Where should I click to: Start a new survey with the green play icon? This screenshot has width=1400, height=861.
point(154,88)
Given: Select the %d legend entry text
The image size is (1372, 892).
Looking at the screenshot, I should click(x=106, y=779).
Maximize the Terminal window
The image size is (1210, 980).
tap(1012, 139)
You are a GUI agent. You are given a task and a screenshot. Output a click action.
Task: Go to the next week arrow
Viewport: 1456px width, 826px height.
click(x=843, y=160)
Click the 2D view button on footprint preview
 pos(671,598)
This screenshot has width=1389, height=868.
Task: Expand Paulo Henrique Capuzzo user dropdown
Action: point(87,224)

> YOUR OBJECTIVE
Send back every entry precisely as given.

> YOUR RESPONSE
Where should I click to: Start a new survey with the green play icon? This screenshot has width=1400, height=861.
point(154,88)
Given: Select the %d legend entry text
The image size is (1372, 892).
Looking at the screenshot, I should click(x=106, y=779).
Maximize the Terminal window
The image size is (1210, 980).
tap(1012, 139)
You are a GUI agent. You are given a task and a screenshot. Output a click action.
Task: Go to the next week arrow
Viewport: 1456px width, 826px height.
click(x=843, y=160)
Click the 2D view button on footprint preview
 pos(671,598)
This screenshot has width=1389, height=868.
Task: Expand Paulo Henrique Capuzzo user dropdown
Action: point(87,224)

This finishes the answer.